On the eve of the U.S. House of Representatives’ historic vote on health care reform, thousands of black Chicagoans attended a symposium to urge President Barack Obama to form public policy with African-Americans in mind.
The president has highlighted his administration’s efforts to overhaul the health care system, reform mortgage lending practices, improve the economy and improve education as policies that will impact the nation as a whole, not just blacks.
But some noted black leaders at Saturday’s forum, “We Count! The Black Agenda is the American Agenda,” argued the president needs to focus on blacks, who disproportionately lag behind in all these areas. They urged Obama to reach out to their community, which gave him 97 percent of their votes in the last presidential election.
The forum resembled a church session from the start as attendees stood and Father Michael Pfleger of St. Sabina opened with a prayer. Moderator and talk show host Tavis Smiley introduced the panelists to the audience and emphasized that the debate would remain positive by displaying a cube with the word “love” written on all sides.
“I want to make sure that love is so central to this dialogue.” said Smiley.

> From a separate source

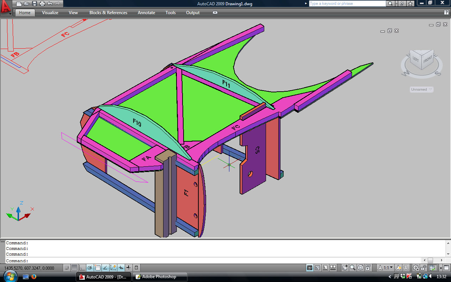Viewport: 451px width, 282px height.
Task: Click the FRONT face of the ViewCube
Action: click(x=428, y=60)
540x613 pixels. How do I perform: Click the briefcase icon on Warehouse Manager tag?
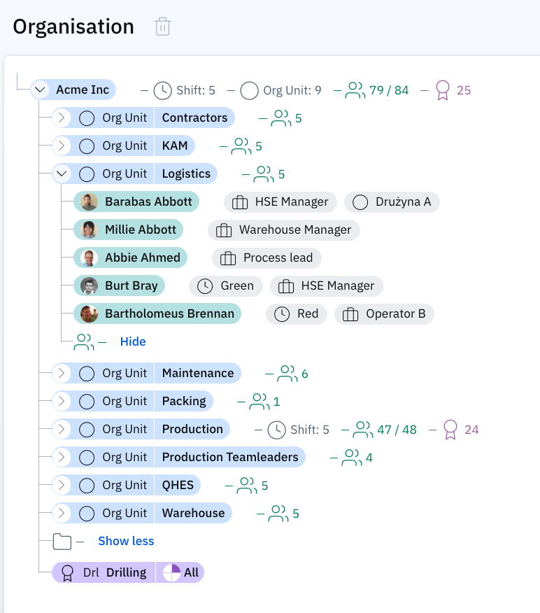(224, 230)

Panelists used the word “love” to indicate that they were not dismissing the president’s domestic policies, and they referenced times in history when other leaders used the word as the basis for their public policy agendas for blacks.
“When Herald Washington was mayor of Chicago, he said, ‘Because I love black people doesn’t mean that I don’t love anybody else,’” said former Chicago Ald. Dorothy Wright Tillman, one of 12 panelists at the event.

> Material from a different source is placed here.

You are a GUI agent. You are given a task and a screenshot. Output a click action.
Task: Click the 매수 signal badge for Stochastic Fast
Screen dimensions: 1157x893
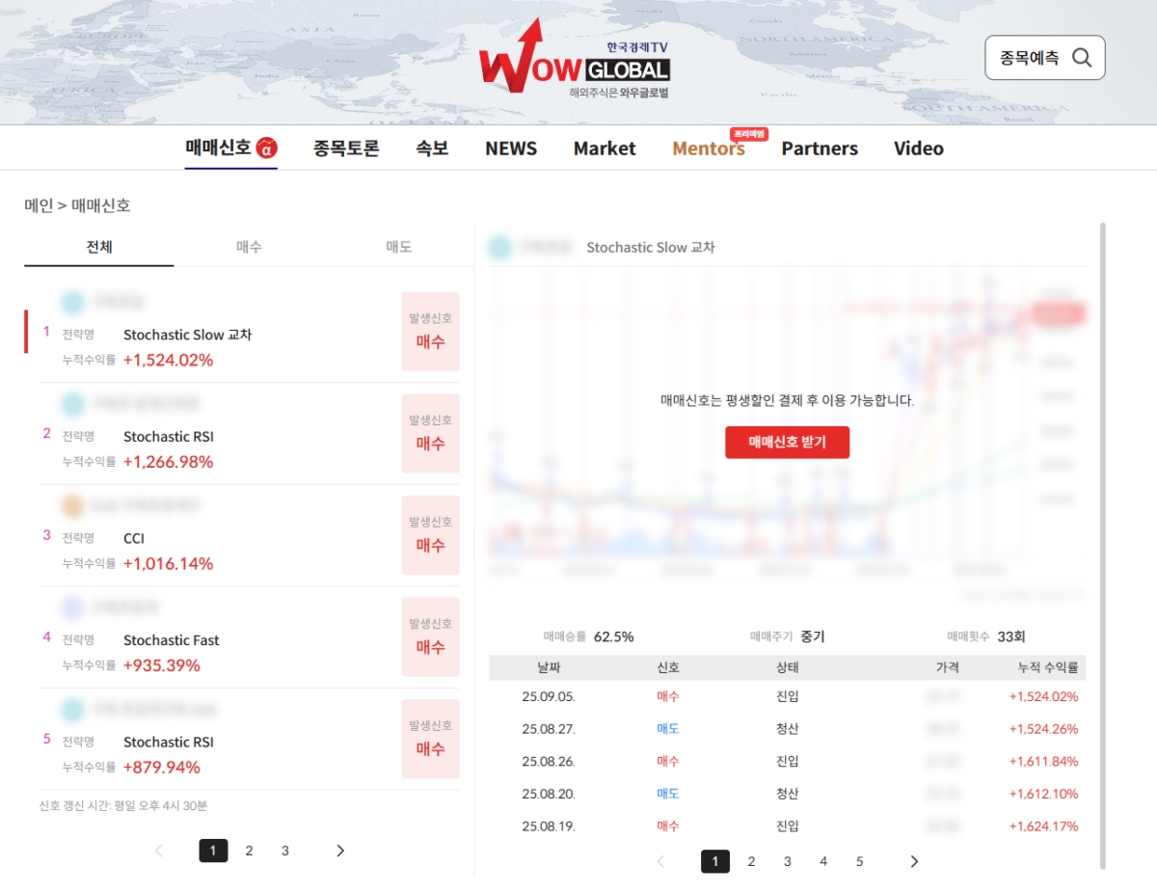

Instead, Dyson compared Obama to African-American baseball great Jackie Robinson and said he may have to wait for “the Willie Mays of politics” to see the “black agenda” executed. Robinson is known as the athlete who broke the “color barrier” in baseball, but Mays is often credited as the greatest player of all time.
The panelists agreed that in order for blacks to see action from Obama’s administration, they would have to approach the situation the same way that blacks approached John F. Kennedy.

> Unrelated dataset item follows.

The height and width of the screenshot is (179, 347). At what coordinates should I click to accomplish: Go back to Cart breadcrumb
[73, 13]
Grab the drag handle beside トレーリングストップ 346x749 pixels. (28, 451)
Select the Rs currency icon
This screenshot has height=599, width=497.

“If [blacks] get something, it is because we organized and forced the government to speak to our needs,” said Farrakhan, whose Nation of Islam followers provided stringent security for the event at Chicago State University.
Outside the event, Philip Jackson, founder of Black Star Project, a grassroots program that mentors young black boys, passed out fliers to recruit mentors for young black males in Chicago, but he said no one took them.
He added that the forum about the president’s efforts needed to be followed by actions. He urged leaders at the event not to just talk but to walk away from the conversation and work with those organizations trying to affect change in Chicago.
“They’re talking there and not essentially doing anything,” said Jackson. ”If they’re saying you can only talk so much, at that point they should have all gotten up and walked off the stage.”
Last week, the debate over the “black agenda” resulted in a public discourse between some black leaders. Rev. Al Sharpton, president of the National Action Network, and Smiley, who hosts the “State of the Black Union” event, expressed their varied opinions about Obama on the radio.